The inability to follow this path to exit might seem like a problem for building or investing in early-stage deep tech companies. However, there is an alternative model that does not rely on the possibility of exit via SPAC (as the below chart from Cantos illustrates really well): develop innovative technology, create a product with latent demand, and then commercialize and quickly capture market share.3
SpaceX, arguably the paragon of deep tech companies, won a contract worth $1.6 billion just six years after its founding. Anduril, one of the most exciting deep tech startups right now, achieved ~$100 million in annual revenue 3 years after its founding. The keys here seem to be (1) having a great engineering team that can develop a market-ready deep tech product in just a few years and (2) not taking much market risk: deep tech companies should develop products that don’t currently exist on the market and that a huge portion of the market would obviously use if only they existed. Meeting these two planks would enable a deep tech startup to see the kind of step change growth depicted in the graph above. With those caveats, both deep tech and software companies should be able to use venture capital to find product-market fit and build a business, but, for the foreseeable future, it seems deep tech can no longer take the shortcut to going public without meeting those milestones.
The loss of the SPAC market isn’t bad for deep tech startups in general, but it will change the kinds of deep tech business models that can be reliably invested in.
Conclusion:
I’m excited about deep tech. The SPAC boom doesn’t offer a sustainable model for building these kinds of companies, but the combined effects of software advances, social and political interest, and a growing talent base might be enough of a cocktail of tailwinds for era-defining companies to be built.
If you’re interested in any of the topics mentioned above, I’d love to chat. Follow me on Twitter or shoot me an email!
Deep tech is one of those words that can kind of mean anything and therefore sometimes sounds like it means nothing. Fundamentally, deep tech represents innovation in the world of atoms (ie physical matter). Deep tech is best understood in contradistinction to innovation in the world of “bits” (ie software). Social media and enterprise SaaS are not deep tech. Space, robotics, biotech, energy, food, and manufacturing are all deep tech. Pharma is similar to other deep tech sectors in a lot of ways but sometimes functions like its own thing, and something like software for self-driving cars is maybe both software and deep tech. For some concrete examples, see the portfolios of Lux, Cantos, 50 Years, Lowercarbon, and Eclipse.

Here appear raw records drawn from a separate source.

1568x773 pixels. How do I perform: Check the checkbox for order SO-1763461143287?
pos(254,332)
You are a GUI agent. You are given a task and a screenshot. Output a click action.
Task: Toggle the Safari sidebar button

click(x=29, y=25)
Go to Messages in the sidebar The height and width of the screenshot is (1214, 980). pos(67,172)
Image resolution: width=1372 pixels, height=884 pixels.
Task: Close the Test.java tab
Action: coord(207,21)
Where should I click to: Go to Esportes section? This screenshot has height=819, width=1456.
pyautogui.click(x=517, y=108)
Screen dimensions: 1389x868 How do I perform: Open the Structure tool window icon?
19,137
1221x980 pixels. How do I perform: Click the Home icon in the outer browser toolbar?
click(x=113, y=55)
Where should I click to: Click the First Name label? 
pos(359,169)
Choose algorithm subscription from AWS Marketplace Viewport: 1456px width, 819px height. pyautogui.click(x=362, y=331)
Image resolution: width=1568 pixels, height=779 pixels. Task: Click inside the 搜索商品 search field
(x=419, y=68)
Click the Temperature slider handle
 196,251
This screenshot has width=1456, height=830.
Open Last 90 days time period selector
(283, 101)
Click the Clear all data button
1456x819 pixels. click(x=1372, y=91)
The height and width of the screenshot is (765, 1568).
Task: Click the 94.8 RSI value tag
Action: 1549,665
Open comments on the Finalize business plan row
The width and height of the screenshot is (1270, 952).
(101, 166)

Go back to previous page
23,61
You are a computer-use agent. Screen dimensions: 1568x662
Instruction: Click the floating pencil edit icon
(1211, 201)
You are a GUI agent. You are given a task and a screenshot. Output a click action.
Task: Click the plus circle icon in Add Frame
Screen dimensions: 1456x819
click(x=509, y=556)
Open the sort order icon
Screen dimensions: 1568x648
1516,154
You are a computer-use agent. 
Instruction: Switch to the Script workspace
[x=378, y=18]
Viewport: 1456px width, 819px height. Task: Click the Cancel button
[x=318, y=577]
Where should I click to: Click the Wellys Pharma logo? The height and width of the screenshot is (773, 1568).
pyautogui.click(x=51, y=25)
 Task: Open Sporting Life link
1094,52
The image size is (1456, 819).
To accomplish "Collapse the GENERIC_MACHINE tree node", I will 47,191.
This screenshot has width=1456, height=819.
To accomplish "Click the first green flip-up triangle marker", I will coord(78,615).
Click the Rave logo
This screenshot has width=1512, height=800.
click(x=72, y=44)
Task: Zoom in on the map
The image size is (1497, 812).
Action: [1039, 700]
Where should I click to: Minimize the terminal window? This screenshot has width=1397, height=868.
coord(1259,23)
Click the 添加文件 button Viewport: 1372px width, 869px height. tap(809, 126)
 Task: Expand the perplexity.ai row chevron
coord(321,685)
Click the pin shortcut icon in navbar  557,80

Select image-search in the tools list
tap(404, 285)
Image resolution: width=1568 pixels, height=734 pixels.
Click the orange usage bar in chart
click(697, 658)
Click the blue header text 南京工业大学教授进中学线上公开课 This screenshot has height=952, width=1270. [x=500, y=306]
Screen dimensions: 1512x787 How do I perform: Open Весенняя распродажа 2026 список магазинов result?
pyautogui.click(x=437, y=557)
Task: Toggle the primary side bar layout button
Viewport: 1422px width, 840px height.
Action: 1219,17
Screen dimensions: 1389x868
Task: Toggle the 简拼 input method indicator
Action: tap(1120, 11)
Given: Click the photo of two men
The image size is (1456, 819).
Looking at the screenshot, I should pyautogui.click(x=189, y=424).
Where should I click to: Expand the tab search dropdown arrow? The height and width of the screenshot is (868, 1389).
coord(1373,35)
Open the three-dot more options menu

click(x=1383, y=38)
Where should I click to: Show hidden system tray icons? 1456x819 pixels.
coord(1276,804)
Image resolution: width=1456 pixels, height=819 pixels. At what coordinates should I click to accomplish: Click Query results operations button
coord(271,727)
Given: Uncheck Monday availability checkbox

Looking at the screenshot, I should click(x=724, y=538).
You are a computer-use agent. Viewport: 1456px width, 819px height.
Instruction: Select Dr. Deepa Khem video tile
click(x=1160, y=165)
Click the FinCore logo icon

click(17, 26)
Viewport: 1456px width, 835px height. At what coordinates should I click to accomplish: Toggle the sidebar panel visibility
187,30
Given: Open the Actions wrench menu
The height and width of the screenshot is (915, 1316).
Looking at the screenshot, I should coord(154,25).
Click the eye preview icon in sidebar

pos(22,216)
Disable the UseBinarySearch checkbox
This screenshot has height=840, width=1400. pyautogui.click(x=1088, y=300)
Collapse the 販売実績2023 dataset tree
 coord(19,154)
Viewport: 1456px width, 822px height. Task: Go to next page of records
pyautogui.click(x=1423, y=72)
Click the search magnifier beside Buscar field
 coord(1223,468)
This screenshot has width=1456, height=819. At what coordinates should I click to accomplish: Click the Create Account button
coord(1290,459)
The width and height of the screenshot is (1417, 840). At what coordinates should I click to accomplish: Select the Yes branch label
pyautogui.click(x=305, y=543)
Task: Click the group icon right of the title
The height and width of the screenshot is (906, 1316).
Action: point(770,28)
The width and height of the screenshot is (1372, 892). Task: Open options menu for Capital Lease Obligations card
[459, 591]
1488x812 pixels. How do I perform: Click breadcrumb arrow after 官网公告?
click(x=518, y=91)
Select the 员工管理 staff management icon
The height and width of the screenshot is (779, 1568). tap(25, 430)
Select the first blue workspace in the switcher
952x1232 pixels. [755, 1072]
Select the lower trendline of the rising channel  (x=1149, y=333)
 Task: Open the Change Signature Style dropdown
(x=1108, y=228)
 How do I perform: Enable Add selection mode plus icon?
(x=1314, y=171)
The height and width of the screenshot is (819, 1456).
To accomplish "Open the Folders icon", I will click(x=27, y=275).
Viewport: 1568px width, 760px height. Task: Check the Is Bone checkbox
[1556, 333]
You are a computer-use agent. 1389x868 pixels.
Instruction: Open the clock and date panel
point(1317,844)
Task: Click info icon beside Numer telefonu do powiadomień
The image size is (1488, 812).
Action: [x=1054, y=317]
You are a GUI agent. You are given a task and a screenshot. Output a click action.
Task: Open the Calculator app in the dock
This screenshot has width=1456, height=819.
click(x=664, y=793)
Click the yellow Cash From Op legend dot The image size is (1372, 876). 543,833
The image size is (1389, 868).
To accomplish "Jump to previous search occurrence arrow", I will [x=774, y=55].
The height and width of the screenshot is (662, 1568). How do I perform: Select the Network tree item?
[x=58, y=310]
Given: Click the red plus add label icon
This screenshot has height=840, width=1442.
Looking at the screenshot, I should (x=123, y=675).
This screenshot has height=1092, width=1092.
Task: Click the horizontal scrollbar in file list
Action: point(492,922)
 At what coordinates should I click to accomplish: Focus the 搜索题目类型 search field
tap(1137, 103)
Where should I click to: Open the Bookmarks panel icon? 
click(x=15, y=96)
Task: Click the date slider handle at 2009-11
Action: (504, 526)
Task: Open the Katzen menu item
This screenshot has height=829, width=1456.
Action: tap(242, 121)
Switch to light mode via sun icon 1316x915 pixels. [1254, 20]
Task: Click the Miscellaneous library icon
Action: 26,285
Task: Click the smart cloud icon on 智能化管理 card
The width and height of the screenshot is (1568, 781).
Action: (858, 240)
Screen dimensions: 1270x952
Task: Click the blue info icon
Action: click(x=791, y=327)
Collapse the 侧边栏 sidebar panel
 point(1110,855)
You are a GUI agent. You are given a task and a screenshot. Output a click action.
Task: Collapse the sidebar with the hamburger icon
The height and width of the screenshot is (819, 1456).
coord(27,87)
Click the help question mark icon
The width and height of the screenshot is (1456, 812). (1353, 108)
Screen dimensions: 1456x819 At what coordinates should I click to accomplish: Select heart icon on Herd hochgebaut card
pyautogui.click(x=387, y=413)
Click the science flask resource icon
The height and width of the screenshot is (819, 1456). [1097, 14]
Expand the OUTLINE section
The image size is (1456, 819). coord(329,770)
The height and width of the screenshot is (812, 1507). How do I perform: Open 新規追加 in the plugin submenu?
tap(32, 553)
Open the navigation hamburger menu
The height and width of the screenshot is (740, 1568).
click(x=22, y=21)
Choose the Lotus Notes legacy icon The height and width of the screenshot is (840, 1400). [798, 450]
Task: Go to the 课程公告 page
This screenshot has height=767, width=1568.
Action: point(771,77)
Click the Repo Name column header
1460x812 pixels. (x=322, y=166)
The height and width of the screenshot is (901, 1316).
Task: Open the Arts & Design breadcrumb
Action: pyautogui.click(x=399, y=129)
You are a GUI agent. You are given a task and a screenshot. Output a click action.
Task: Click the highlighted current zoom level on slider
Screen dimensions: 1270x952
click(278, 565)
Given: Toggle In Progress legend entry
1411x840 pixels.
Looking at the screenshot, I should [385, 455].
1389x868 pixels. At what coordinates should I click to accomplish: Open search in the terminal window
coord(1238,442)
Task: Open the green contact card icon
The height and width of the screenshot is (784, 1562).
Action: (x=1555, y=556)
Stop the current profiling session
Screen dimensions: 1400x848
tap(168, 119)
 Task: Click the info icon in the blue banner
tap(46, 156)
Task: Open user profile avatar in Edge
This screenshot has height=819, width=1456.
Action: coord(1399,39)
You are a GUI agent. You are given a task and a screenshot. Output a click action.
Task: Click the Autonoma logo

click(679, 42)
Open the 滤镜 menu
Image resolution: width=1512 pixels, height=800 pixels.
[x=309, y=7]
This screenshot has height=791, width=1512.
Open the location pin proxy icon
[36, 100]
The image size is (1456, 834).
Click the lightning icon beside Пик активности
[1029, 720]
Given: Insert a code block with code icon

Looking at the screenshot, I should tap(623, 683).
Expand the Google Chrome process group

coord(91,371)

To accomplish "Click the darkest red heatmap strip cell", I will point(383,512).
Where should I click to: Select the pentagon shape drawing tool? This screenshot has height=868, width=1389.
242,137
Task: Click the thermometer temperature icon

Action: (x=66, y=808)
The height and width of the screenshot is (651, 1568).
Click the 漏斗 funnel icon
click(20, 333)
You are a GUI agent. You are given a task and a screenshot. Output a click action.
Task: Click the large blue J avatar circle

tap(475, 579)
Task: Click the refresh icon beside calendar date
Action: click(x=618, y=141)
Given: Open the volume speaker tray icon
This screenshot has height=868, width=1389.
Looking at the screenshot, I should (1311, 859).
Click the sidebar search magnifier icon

Though it has definitely received a lot of attention, it is still probably underrated in terms of importance, and for some interesting analysis on the replicability of the model, I would recommend Alex Tarborak's post on Marginal Revolution.
Pharma doesn’t really work like this – pharma companies often IPO without any products on the market, but of course pharma remains a fundable sector. I think this is just a case of pharma sometimes looking like its own third category distinct from deep tech or software. Note that carving out pharma here does not impact how we should think about biotech in general. Synthetic biology companies developing commodity/industrial products seem to have to commercialize on deep tech timelines.